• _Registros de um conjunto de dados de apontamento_
━━━━━━━━
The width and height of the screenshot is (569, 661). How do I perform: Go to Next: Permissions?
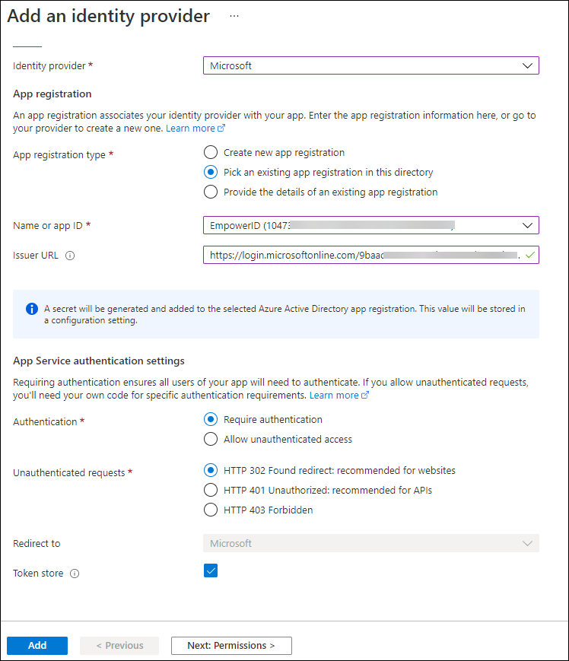(x=231, y=646)
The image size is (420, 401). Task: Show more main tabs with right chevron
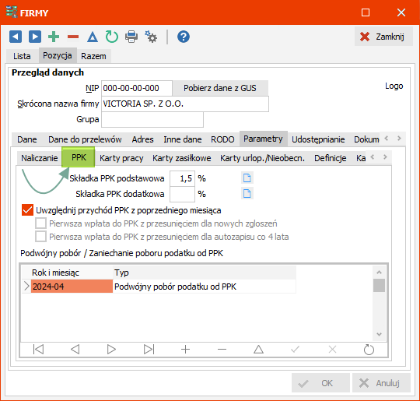tap(399, 138)
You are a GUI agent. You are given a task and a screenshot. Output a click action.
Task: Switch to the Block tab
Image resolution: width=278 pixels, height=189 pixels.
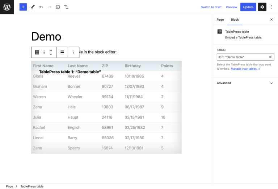235,20
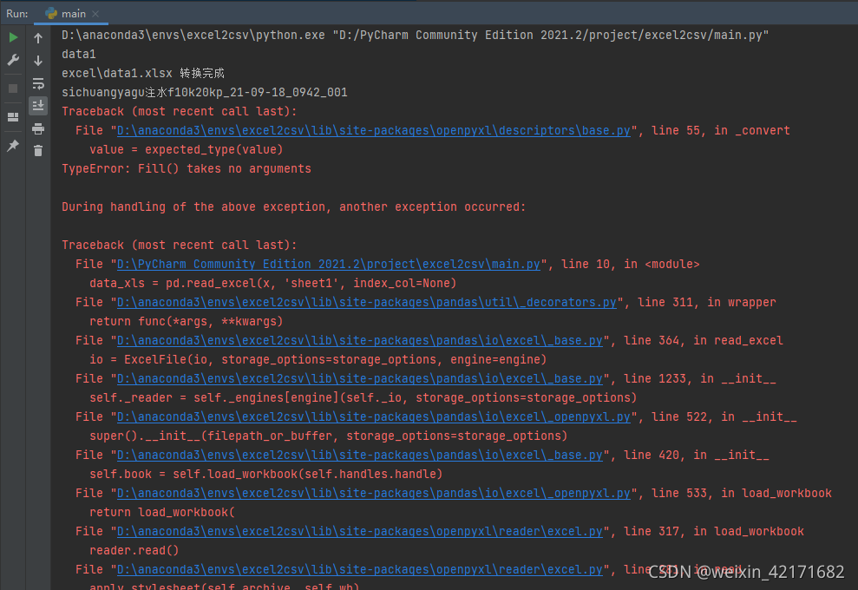The width and height of the screenshot is (858, 590).
Task: Click the Python logo on the main tab
Action: [x=52, y=13]
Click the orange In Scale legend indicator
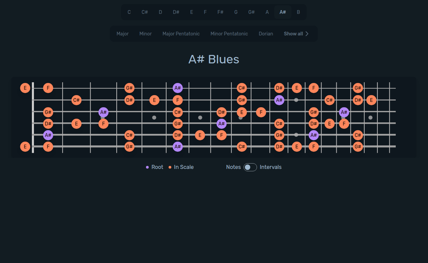428x263 pixels. click(x=169, y=167)
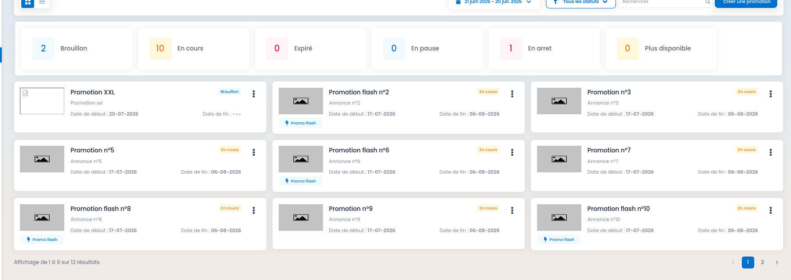This screenshot has width=791, height=280.
Task: Switch to list view layout
Action: point(42,3)
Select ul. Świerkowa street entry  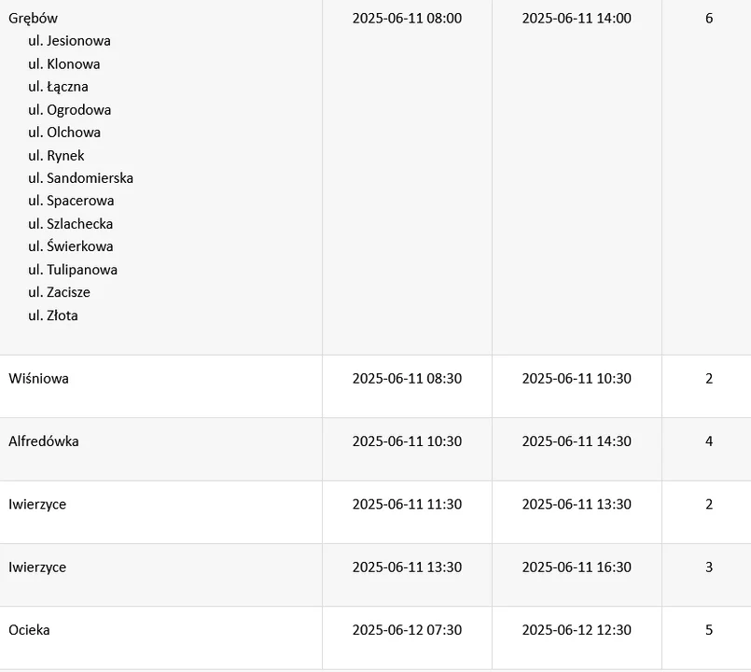tap(70, 245)
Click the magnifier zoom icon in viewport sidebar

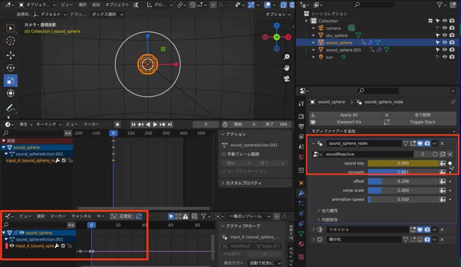click(x=286, y=57)
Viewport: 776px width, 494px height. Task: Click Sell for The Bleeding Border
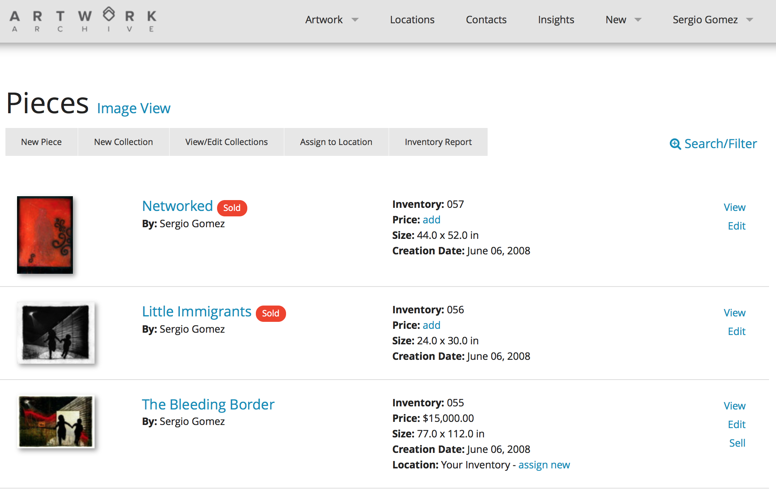[737, 443]
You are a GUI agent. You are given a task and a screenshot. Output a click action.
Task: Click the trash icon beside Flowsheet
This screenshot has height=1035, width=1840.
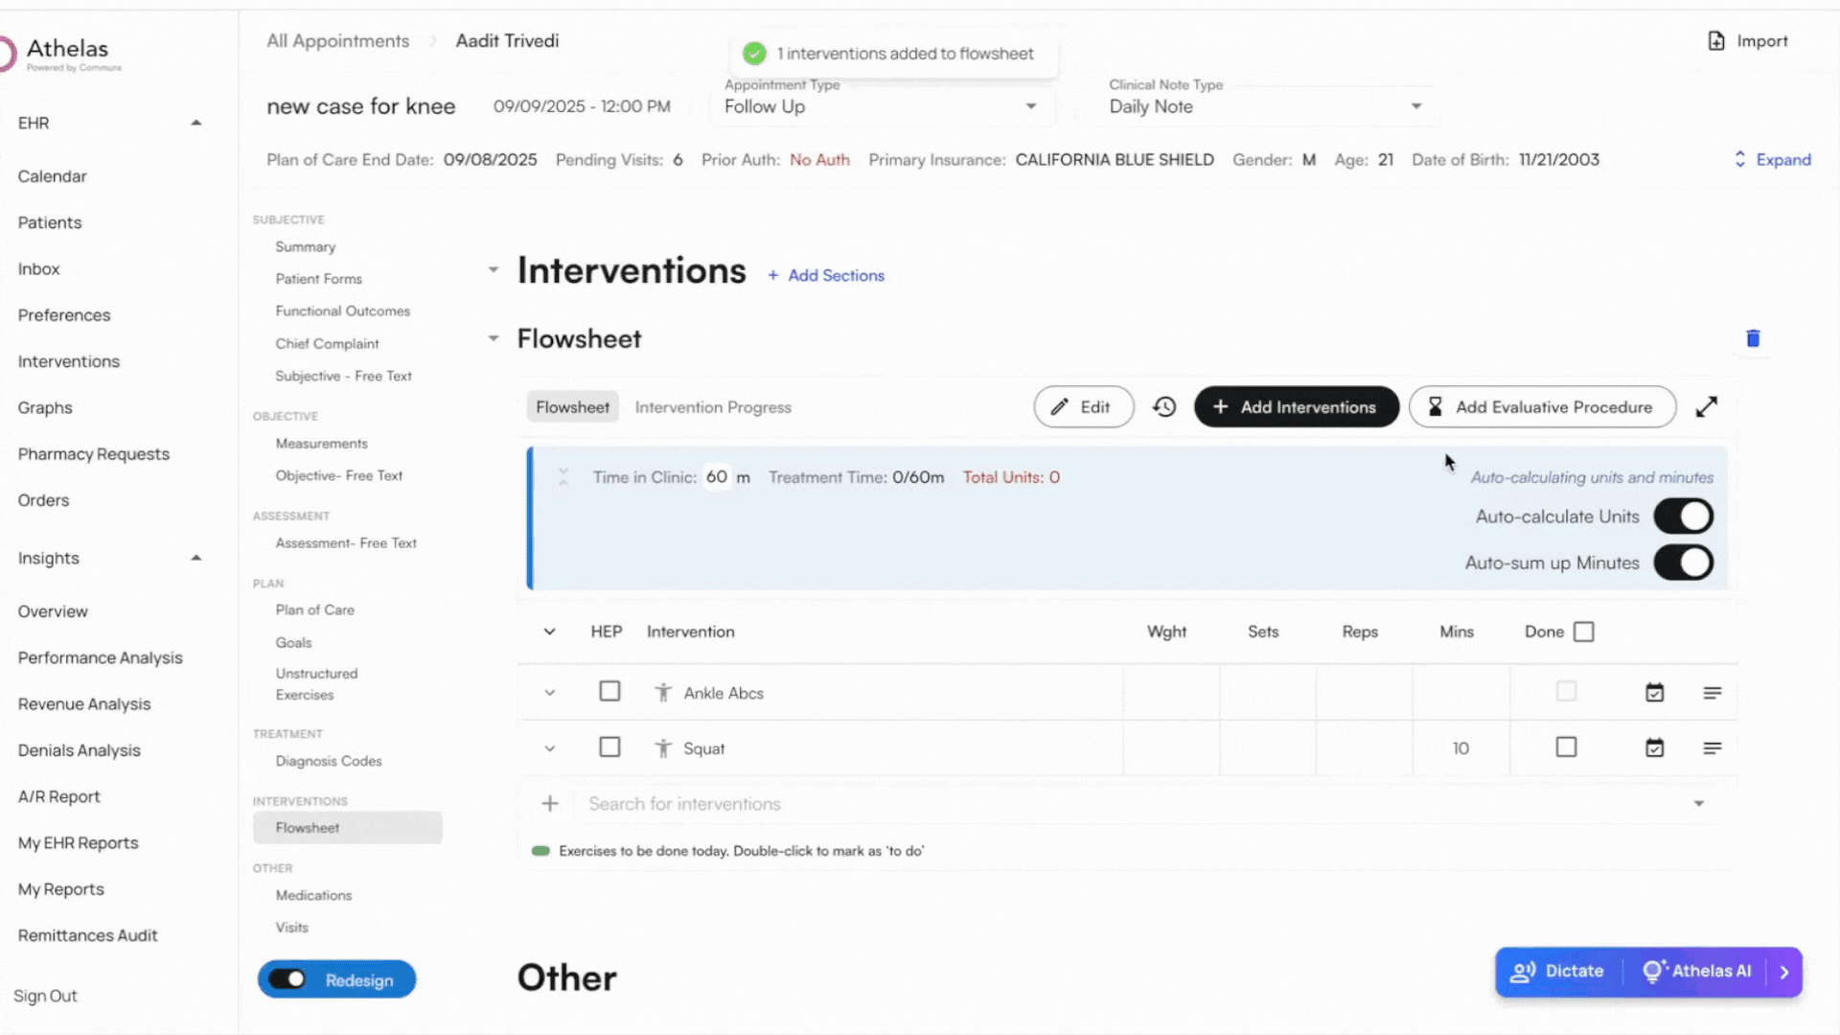click(1753, 338)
━━━━━━━━
• _O QUE SE PEDE_
Reproduza fielmente o trecho dos registros que começa no início deles e termina na linha que contém "tap(399, 138)", incluindo as duas extremidades e sem as imagens.

• _RESOLUÇÃO DO EXERCÍCIO_
The width and height of the screenshot is (569, 661). How do I perform: Go to Next: Permissions?
(x=231, y=646)
The image size is (420, 401). Task: Show more main tabs with right chevron
tap(399, 138)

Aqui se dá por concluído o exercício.